Recent studies show that nongenetic factors explain up to 75% of the immunological variation between healthy individuals.35 Further, as conceptualized in the common conserved transcriptional response to adversity framework, chronic exposure to stress-inducing conditions (eg,, social isolation, low socioeconomic status, care burden, early life adversity, urban environment) might lead to an upregulation of proinflammatory gene expression pathway (including IL-1B, IL-6, and NF-κB) accompanied with a down-regulated antiviral activity, which in turn give rise to immune-mediated diseases.36 In this regard, we draw attention to the necessity of embracing the challenging complexity of immune system–environment interplay in future research if the goal is to move forward with the immune theory of PSD (figure 1). For instance, pathway-based analysis could provide us with the essential tool for hypothesis-driven investigation of the statistical interaction between biologically informative immune pathways and putative environmental factors conferring risk for mental disorders in large epidemiological samples.37 Research may also benefit from advancements in user-friendly mobile and wearable technology that now allow “deep-phenotyping” using real-time data collection of a wide range of health information at a very low cost—actigraphs to track movement and sleep and smartphone applications to capture momentary mental states (eg, sadness, paranoia) dependent on daily life stress. Using the mobile devices together with minimally invasive methods for longitudinal immune profiling, one can design an experimental study to examine the dynamic network involving, eg, sleep, immune system, and mental states over an extended period of time.

Fig. 1.

Fig. 1.

An integrative framework for investigating the role of environmentally shaped immune mechanisms in psychosis spectrum disorders.

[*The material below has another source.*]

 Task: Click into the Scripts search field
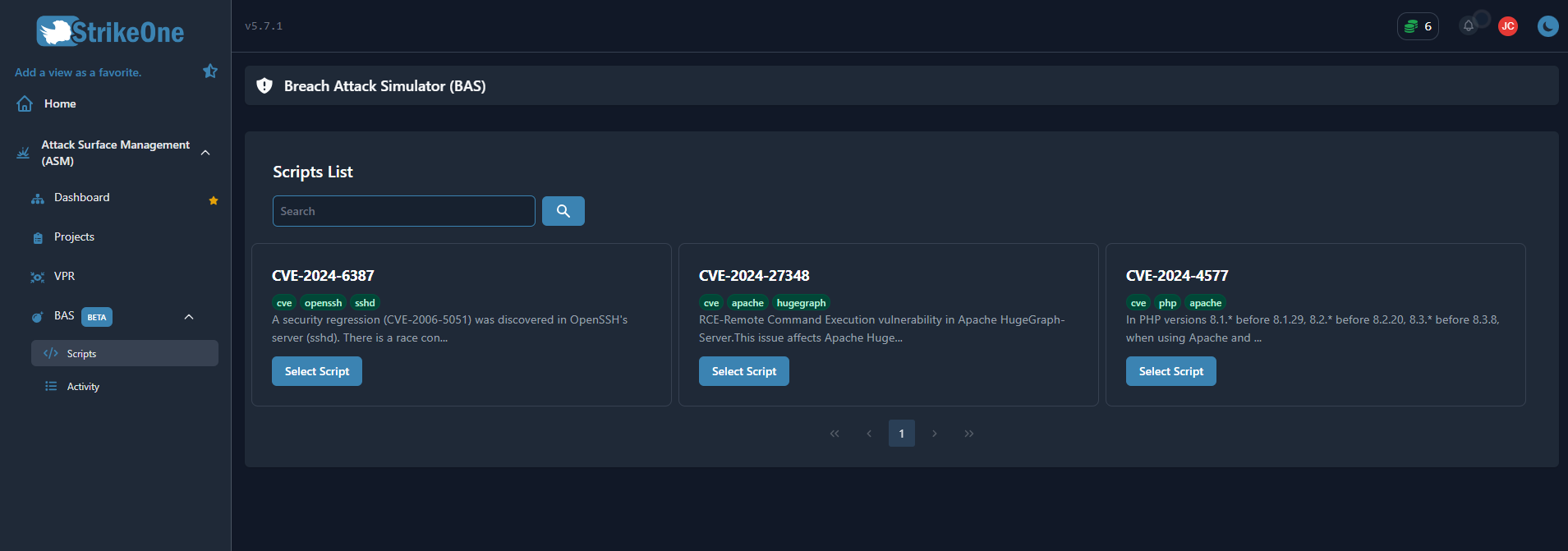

In conclusion, substantial evidence suggests that investigating the interplay between environmental exposures and immune system may further accelerate the progress to gaining insight into underlying immune-mediated mechanisms in PSD.

Funding

S.G. would like to acknowledge the European Community’s Seventh Framework Program under grant agreement no. HEALTH-F2-2009–241909 (Project EU-GEI). R.R. is supported by the Dana Foundation David Mahoney Program and Thomas P. Detre Award in Translational Neuroscience Research.